Colorado Revised Statutes 25-20.5-503. School-based health center grant program - creation - funding - grants

(1) There is hereby created, in the prevention services division of the department of public health and environment, the school-based health center grant program, referred to in this part 5 as the "grant program", for the purpose of assisting the establishment, expansion, and ongoing operations of school-based health centers in Colorado. The grant program shall be funded by moneys annually appropriated by the general assembly specifically for said program.

(2) (a) Operators of school-based health centers may apply for grants for the benefit of school-based health centers. The grant program shall provide grants for school-based health centers selected by the division. The division, in consultation with school-based health centers, shall develop criteria under which the grants are distributed and evaluated. In developing the criteria for grants, the division shall give priority to centers that serve a disproportionate number of uninsured children or a low-income population or both and may award grants to establish new school-based health centers; to expand primary health services, behavioral health services, including education, intervention, and prevention services for opioid, alcohol, and marijuana, and other substance use disorders, or oral health services offered by existing school-based health centers; to expand enrollment in the children's basic health plan; or to provide support for ongoing operations of school-based health centers. None of the grants shall be awarded to provide abortion services in violation of section 50 of article V of the state constitution.

  • (b)

  • (I) On or before July 1, 2018, the general assembly shall appropriate seven hundred seventy-five thousand dollars to the department from the marijuana tax cash fund created in section 39-28.8-501 for the purposes of expanding behavioral health therapy, intervention, and prevention services for opioid, alcohol, and marijuana, and other substance use disorders pursuant to this subsection (2). The department shall prioritize funding to school-based health centers that serve communities with high-risk factors for substance abuse combined with limited access to treatment services according to state needs assessments, Colorado health indicator data, and national best practice trends.

  • (II) Any unencumbered and unexpended money from an appropriation made pursuant to this subsection (2)(b) remains available for expenditure by the department in the next two fiscal years without further appropriation.

(3) The division shall specify and provide to potential grant recipients the following information:

  • (a) Procedures and timelines by which an operator of a school-based health center may apply for a grant;

  • (b) Grant application contents;

  • (c) Criteria for selection, reporting, evaluation, and other criteria as necessary;

  • (d) Criteria for determining the amount and duration of the grants;

  • (e) Reporting requirements for grant recipients; and

  • (f) Any other information the division deems necessary.

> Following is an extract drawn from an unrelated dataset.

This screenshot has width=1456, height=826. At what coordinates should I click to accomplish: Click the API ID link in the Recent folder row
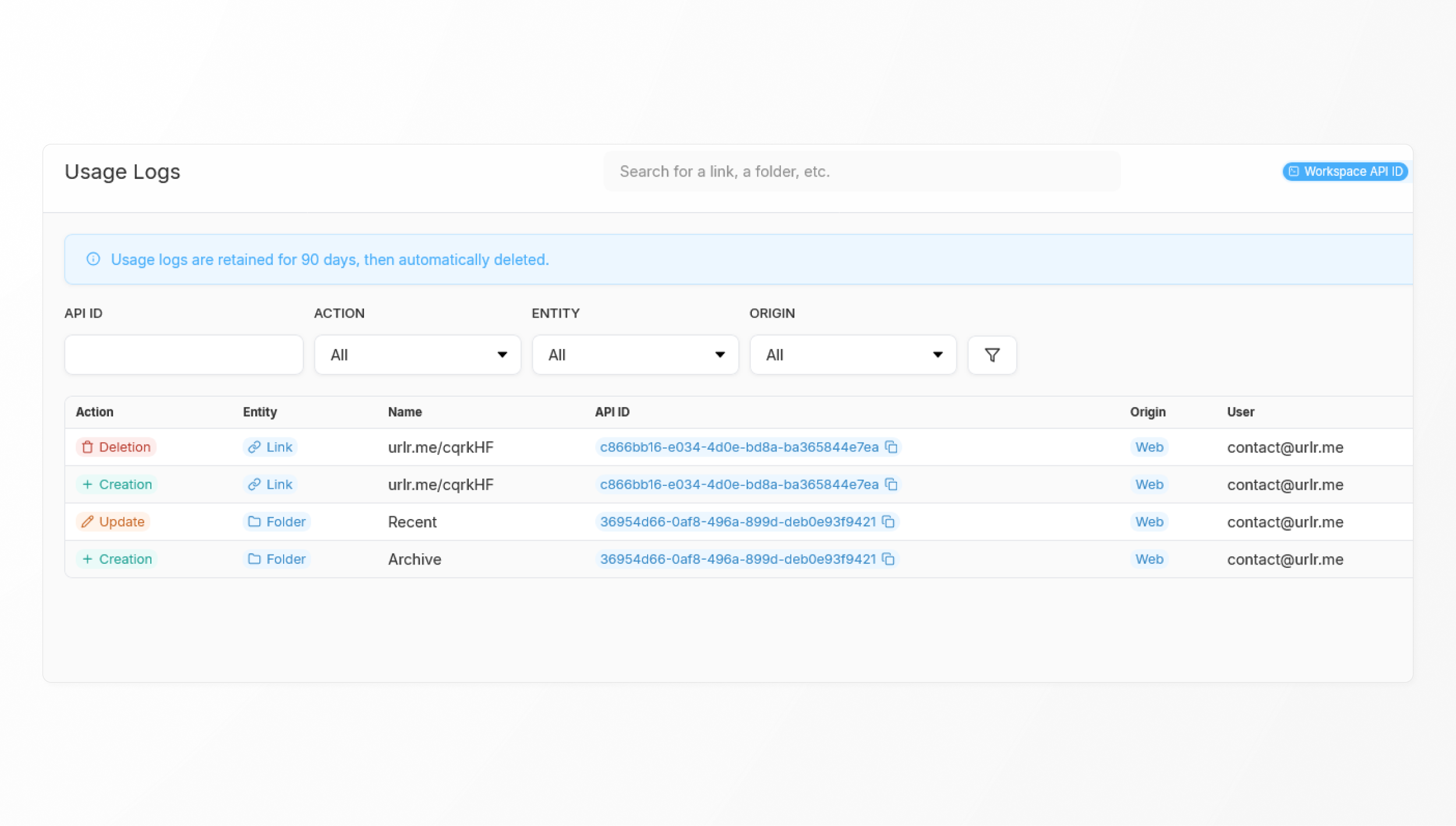(x=737, y=521)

(4) Grant recipients shall submit reports to the division as outlined in the reporting requirements summarizing the use of the grant moneys.

(5) A grant awarded by the division shall be used for the school-based health center for the purposes stated in this part 5. The grants shall supplement existing funding sources for the school-based health center, such as federal funds, patient fees, public and private insurance, and grants and donations, including in-kind donations received from community hospitals, foundations, local governments, and private sources.